As the story progresses, Whitman becomes more and more of an unreliable narrator. His natural inward focus is intensified by the crisis, and while he still shares his thoughts and experiences in his clipped, detached manner, it becomes clear that his sense of perspective towards outside events is becoming more and more warped as his decisions become less and less rational. The way Priest uses a dry and understated voice to ironically underscore just how twisted his protagonist's perception is brings to mind Anna Kavan's similarly apocalyptic 'Ice'. There is a scene towards the end when the rest of the UK has collapsed into anarchy where Whitman comes across a sleepy middle class village which is blissfully unaware of the situation outside its walls, which is reminiscent of the middle class family in Samuel R. Delany's 'Dhalgren' who still behave exactly the same as always and ignore the complete breakdown of social order going on outside. Priest similarly mines this situation for all the dark humour possible.

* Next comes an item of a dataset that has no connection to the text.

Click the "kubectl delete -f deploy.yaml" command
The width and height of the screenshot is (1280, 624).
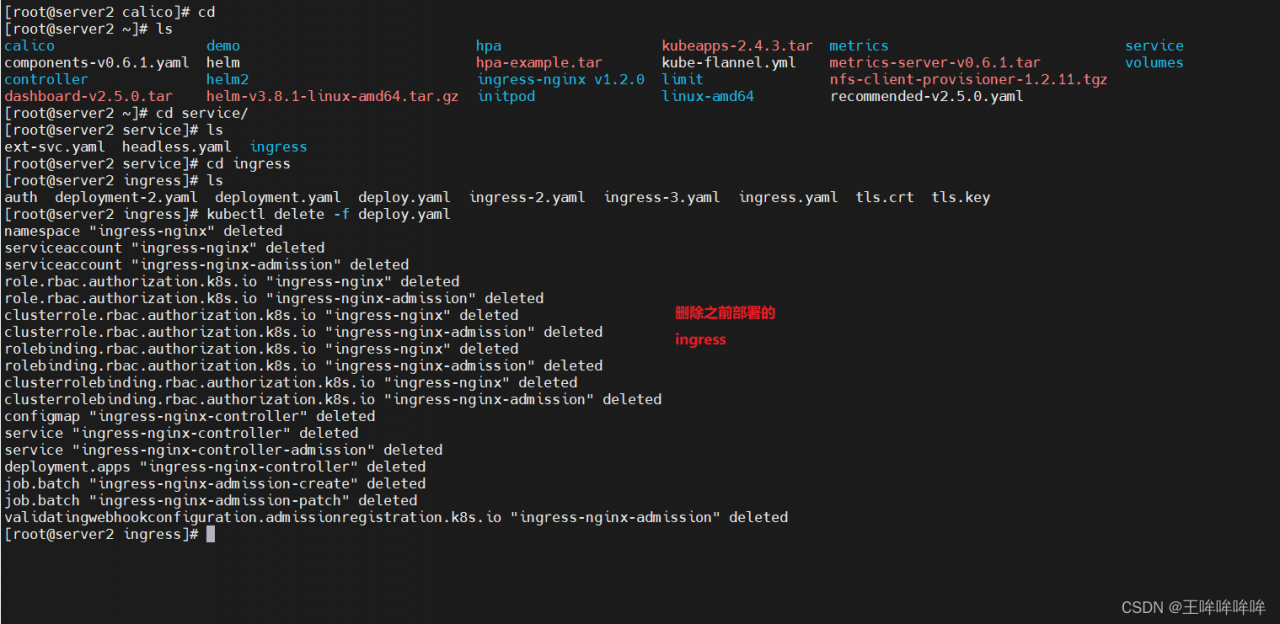(x=328, y=214)
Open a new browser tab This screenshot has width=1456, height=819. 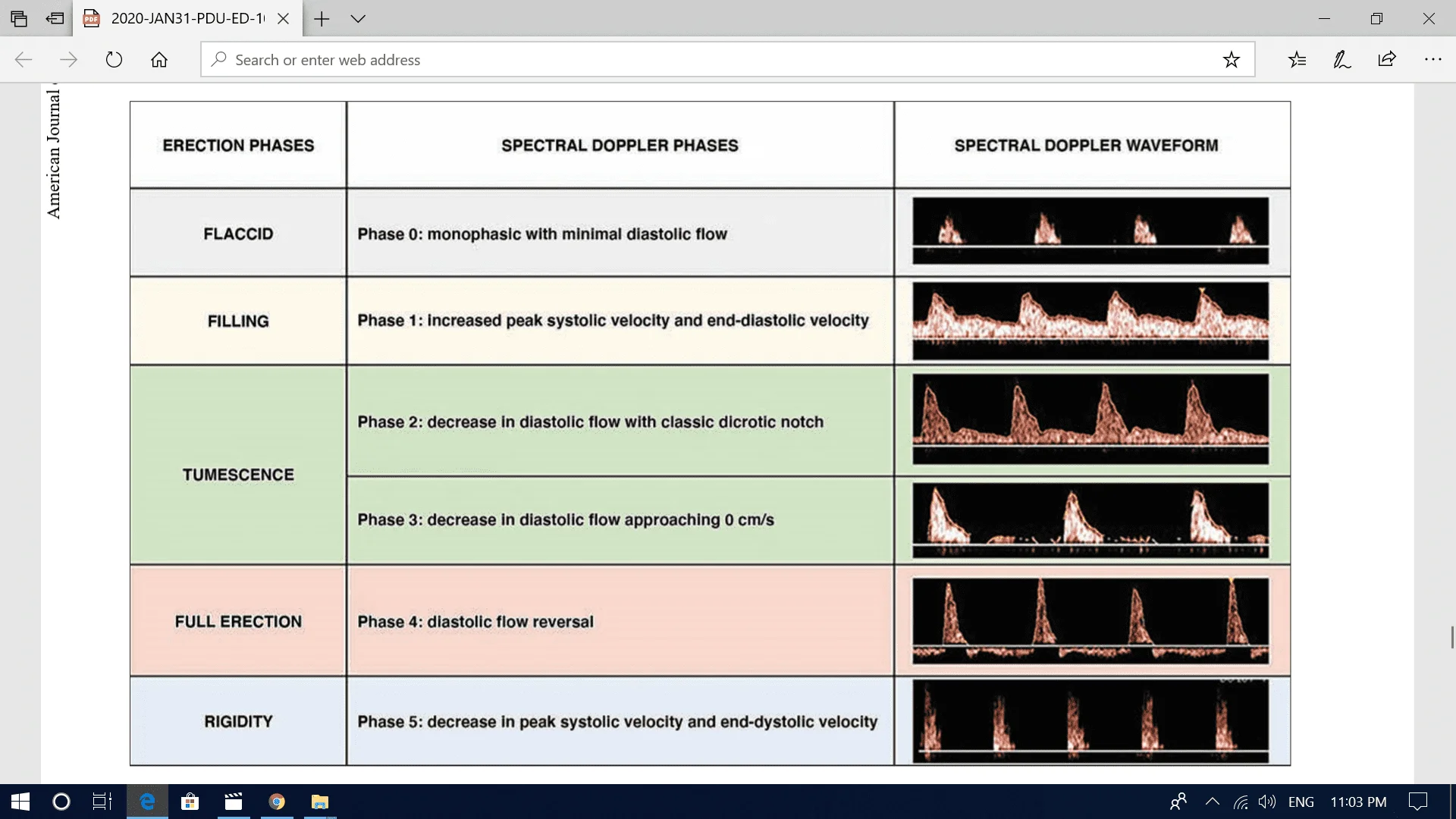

The version of Whitman narrating one of the chronologically earlier narrative strands tells us that the government and military exercised a policy of genocide against the Africans, and he knows that the morally right thing to do is to side with them, however he keeps shying away from actually doing so. By the end of the book he discovers that his wife and daughter have been killed by the African military for not submitting to the brothel clientele's demands, which is finally enough to force his hand in the other direction. He goes on to kill an African boy and runs off into the countryside to seek revenge. By this stage, Whitman is too damaged to see that the Africans themselves are not to blame for the situation; the white nationalistic forces have brothels staffed by female African prisoners of war whom they treat exactly the same, which Whitman himself visits earlier in the story. Both armies have committed horrific atrocities against civilians on both sides, but this is a situation that has come about because the government responded to an influx of immigrants by putting them in concentration camps and trying to exterminate them. If Whitman or the rest of the UK population had the courage to stand up for what was right, rather than deferring to the last moment, this could have been avoided. Towards the end, Whitman's view is so distorted by grief and insanity that he can only see the Africans as enemies, however the only Africans who directly appear in the text, (apart from Lateef, the leader of the refugee group Whitman joins, whose origin remains ambiguous), are all victims rather than villains - the starving refugees arriving on the boats, the prisoners of war in the brothels, the dying helicopter pilot. This is my main gripe with the book, really, that all the Africans and women who appear in the text have no agency. I get that it's a conscious decision on the author's part to emphasise the limited perspective of the viewpoint character, but it's still frustrating.
'Fugue' is an uncomfortable and uncompromising read. In a world where the UK's government is the farthest to the right it's been in years, and a substantial proportion of British voters are proving that they don't think that government is right wing or xenophobic enough, we would all do well to remember Christopher Priest's warning.